There were at least seven presentations on SSB taxes and FOPL policy actions – and likely more that I didn’t get to see. On top of this, a keynote address was delivered by Dr Juan A. Rivera on the lessons learned from advocating and implementing the Mexican SSB tax in 2014. This served as a great opportunity for me to distribute copies of the Building Momentum reports that I brought along to the conference, as well as promote the Building Momentum series presentation to be delivered by our Policy Advisory Group member, Anita George.

After days of impromptu conversations and constant (and perhaps excessive) tweeting, it was heartening to see the warm reception of Anita’s presentation by a full room. Furthermore, I was surprised at just how valued the Building Momentum reports were, especially when I received an overwhelming amount of positive feedback, not only from academics, but also from government representatives and other non-government organisations. This, combined with the fact that the reports I brought along were all snatched up by day three, marked a big success for us and made our presence at the conference all the more worthwhile.

Conflicts of interest steal the show…

There were big ideas discussed throughout the conference, but none stuck with me more than those of conflicts of interest. Some presentations highlighted food industry actions regarding political interference, lobbying power and influence on scientific research. Even our name tags were colour coded to categorise the type of organisation attendees were from to promote transparency. But the crescendo came on day two with a panel discussion on managing conflicts of interest in nutrition research and policy. All three panellists raised thought-provoking questions that centred around research funding, payment of travel costs, industry invited presentations and the notion of perceived vs actual conflicts of interest. In general, most of the audience were in agreement that accepting research funding from multinational food companies was a clear-cut case of conflicts of interest. But what about those not so clear-cut?

In his panel address, Gary Sacks presented the case where his research required the use of food and retail industry-supplied data in order to rank companies by their nutrition policy commitments. The question was: did that relationship constitute a conflict of interest, even without direct industry funding? Where was the line in the sand? It was hard to say at that point, and I suspect much of the audience felt the same. It was clear that there was a plethora of perspectives in the room and no obvious consensus. However, one thing was for sure – this would keep everyone talking for days to come, including me.

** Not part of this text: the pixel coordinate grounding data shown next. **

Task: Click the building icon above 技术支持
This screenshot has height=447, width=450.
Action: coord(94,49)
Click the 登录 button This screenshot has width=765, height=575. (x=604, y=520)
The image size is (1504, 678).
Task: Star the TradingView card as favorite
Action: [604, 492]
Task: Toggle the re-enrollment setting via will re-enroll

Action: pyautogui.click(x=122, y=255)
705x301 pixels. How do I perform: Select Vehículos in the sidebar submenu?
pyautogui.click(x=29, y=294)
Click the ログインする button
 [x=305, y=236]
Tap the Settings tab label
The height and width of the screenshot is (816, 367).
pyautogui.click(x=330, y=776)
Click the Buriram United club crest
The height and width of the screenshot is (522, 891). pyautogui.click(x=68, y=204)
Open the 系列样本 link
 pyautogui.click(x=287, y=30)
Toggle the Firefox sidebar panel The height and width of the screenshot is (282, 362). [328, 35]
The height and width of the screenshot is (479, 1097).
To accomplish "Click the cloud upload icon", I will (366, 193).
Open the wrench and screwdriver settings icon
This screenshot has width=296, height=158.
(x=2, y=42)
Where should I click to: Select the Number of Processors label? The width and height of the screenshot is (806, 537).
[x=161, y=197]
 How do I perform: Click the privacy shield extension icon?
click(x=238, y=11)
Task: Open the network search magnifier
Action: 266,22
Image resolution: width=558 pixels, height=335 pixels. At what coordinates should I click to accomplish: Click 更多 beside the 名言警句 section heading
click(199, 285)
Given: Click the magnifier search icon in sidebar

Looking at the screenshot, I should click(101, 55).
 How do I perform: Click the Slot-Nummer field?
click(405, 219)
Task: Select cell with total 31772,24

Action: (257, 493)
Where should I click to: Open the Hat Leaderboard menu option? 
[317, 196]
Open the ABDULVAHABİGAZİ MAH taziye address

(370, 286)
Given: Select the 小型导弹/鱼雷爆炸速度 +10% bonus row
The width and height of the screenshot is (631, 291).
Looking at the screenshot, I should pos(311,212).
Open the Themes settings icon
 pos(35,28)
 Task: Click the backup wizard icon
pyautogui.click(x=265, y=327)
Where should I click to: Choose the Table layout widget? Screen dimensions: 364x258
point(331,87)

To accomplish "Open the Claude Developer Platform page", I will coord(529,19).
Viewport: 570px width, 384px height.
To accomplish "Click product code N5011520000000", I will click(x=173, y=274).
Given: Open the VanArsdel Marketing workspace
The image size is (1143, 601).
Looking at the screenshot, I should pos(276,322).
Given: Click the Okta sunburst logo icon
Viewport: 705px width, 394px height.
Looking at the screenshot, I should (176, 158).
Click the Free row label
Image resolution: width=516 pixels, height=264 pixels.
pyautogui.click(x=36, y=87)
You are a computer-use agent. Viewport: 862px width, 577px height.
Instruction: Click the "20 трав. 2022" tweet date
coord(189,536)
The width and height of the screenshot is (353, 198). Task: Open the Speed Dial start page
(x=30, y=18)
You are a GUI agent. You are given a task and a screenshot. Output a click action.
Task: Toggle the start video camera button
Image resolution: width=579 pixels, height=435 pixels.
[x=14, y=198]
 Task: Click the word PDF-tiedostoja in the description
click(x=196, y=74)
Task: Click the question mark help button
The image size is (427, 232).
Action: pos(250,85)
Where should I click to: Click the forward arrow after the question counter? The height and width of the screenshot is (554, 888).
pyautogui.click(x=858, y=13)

Overall, the Food Governance Conference was an engaging and thought-provoking experience with many prominent issues raised such as food sustainability, food security and human rights that I haven’t even begun to touch on here. Nevertheless, there was clearly a significant amount of important nutrition policy work being done. But critically, it was obvious to me that WCRF’s work, both in Building Momentum and NOURISHING, was highly valued by all attendees.